Houston Methodist. Leading Medicine

Shoulder FAQ


One of my shoulders dislocates anytime I reach overhead and pull down with my arm. The doctor has suggested doing a shrink-wrap operation to tighten it up. How do they keep from melting the cartilage?


You may be talking about thermal shrinkage of capsular tissue that surrounds the shoulder joint. The capsule gets stretched out when the shoulder dislocates. More than one dislocation makes the problem worse.

Thermal shrinkage uses a heat source to raise the temperature of the tissue. In the process of heating and cooling down, the capsule tightens up. Research shows there's an ideal temperature the tissue must reach during this procedure. Doctors are careful to keep within the "safe" range.
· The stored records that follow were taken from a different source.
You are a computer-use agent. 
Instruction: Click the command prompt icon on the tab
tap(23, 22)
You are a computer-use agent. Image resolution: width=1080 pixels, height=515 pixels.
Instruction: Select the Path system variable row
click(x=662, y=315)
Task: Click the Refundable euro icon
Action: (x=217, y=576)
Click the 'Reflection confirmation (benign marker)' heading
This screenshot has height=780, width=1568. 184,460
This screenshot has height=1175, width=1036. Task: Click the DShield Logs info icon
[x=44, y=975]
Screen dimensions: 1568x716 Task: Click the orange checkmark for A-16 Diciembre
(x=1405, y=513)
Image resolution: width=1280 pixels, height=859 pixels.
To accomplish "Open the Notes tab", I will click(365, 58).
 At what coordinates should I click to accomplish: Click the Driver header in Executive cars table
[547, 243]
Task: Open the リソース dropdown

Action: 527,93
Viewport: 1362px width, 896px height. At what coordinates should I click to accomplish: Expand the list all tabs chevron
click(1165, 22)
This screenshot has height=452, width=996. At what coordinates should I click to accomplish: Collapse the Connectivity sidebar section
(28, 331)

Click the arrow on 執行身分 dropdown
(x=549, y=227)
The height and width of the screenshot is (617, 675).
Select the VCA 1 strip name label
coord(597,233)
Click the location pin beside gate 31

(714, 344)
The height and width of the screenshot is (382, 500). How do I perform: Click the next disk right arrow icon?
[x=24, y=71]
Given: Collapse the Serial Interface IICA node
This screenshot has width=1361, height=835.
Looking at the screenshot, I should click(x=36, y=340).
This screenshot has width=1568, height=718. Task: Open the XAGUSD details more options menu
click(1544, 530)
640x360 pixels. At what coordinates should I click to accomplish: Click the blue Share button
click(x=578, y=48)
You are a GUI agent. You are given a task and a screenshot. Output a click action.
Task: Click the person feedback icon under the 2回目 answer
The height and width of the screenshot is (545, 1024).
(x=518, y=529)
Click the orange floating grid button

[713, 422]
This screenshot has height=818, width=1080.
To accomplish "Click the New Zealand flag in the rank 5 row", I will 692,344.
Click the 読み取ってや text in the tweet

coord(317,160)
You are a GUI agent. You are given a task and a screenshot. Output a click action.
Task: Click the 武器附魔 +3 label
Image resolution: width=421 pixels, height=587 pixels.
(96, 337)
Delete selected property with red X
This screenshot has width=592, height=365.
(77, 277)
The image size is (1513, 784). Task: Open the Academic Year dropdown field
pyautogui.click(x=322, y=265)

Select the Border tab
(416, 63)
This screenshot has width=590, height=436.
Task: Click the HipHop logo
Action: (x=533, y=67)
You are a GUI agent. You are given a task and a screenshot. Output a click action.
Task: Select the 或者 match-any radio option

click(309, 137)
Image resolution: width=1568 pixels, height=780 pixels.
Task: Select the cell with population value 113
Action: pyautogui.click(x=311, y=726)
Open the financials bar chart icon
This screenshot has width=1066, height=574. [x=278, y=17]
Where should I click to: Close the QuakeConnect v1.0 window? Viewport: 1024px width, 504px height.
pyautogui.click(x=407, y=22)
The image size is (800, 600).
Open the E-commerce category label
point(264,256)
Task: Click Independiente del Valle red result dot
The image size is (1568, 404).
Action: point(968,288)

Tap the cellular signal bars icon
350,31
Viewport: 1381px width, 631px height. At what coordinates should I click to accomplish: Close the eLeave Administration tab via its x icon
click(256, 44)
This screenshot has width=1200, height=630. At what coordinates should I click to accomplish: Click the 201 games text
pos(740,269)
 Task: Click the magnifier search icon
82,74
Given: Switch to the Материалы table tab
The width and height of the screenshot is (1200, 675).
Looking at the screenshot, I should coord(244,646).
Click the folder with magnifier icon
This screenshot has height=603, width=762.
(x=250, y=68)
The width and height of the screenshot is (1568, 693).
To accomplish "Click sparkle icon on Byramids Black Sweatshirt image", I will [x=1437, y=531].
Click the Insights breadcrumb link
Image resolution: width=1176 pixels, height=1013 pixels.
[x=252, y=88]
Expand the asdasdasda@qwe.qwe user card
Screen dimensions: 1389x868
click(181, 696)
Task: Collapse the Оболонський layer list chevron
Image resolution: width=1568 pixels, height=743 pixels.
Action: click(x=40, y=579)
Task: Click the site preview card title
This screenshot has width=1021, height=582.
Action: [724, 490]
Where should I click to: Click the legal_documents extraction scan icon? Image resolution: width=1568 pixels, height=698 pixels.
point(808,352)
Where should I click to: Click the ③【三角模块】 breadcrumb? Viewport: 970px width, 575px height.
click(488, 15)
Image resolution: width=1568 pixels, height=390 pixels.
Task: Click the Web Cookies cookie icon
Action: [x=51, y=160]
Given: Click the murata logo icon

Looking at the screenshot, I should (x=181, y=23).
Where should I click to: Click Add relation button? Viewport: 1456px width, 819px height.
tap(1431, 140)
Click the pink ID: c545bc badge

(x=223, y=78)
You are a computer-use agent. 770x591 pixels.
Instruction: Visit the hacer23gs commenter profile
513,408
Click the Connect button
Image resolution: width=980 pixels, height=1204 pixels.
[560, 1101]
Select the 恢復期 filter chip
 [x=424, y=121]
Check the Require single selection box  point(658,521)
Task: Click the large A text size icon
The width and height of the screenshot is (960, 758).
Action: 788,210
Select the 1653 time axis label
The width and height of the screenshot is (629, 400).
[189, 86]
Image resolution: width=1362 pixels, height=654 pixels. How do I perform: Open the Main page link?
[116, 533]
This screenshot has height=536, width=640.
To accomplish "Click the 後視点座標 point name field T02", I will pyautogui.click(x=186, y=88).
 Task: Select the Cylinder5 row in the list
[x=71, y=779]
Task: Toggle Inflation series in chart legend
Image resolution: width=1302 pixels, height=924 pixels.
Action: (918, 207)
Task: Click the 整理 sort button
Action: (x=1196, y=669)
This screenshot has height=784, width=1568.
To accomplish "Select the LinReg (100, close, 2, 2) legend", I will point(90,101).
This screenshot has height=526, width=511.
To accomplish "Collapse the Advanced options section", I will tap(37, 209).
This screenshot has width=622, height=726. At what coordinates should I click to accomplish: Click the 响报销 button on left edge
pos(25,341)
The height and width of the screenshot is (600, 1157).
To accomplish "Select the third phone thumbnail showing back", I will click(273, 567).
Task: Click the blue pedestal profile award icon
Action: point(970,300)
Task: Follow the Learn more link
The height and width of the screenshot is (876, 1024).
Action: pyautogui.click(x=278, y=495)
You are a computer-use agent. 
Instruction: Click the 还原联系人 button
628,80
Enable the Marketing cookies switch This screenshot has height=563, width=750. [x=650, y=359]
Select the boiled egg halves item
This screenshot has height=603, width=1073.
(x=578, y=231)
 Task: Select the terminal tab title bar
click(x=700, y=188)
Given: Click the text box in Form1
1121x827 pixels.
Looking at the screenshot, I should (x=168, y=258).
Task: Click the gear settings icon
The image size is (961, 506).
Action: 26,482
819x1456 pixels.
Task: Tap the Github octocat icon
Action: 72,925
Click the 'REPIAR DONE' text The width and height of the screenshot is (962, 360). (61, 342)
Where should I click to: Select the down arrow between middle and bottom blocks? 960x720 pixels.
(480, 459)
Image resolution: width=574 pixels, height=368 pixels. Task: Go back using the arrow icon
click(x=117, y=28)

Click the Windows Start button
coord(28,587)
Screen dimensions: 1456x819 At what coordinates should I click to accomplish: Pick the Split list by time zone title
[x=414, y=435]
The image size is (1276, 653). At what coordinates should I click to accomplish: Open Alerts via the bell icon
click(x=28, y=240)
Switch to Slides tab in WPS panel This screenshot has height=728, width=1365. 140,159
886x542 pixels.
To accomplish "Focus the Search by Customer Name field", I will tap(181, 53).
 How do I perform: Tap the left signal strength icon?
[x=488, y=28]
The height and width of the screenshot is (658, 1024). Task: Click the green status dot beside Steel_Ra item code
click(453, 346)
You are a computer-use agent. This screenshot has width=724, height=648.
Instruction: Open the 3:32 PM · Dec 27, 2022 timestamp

They also use a "striping" technique. The heat probe is passed up and down over the loose tissue. Some areas are left untreated between areas of shrinkage. The tissue is only heated up once. Studies show passing over the tissue more than once can cause injury to the capsule.

Doctors are also careful not to leave the probe in one spot too long. Some tissue can't be treated with this method. Thin, torn, or poor quality tissue won't hold up under the high heat. No one really knows yet how much tissue shrinkage gives the best result. More studies are underway.

Donald F. D'Alessandro, MD, et al. Prospective Evaluation of Thermal Capsulorrhaphy for Shoulder Instability. Indications and Results, Two- to Five-Year Follow-up. In The American Journal of Sports Medicine. January/February 2004. Vol. 32. No. 1. Pp. 21-33.

*Disclaimer:* The information contained herein is compiled from a variety of sources. It may not be complete or timely. It does not cover all diseases, physical conditions, ailments or treatments. The information should NOT be used in place of visit with your healthcare provider, nor should you disregard the advice of your health care provider because of any information you read in this topic.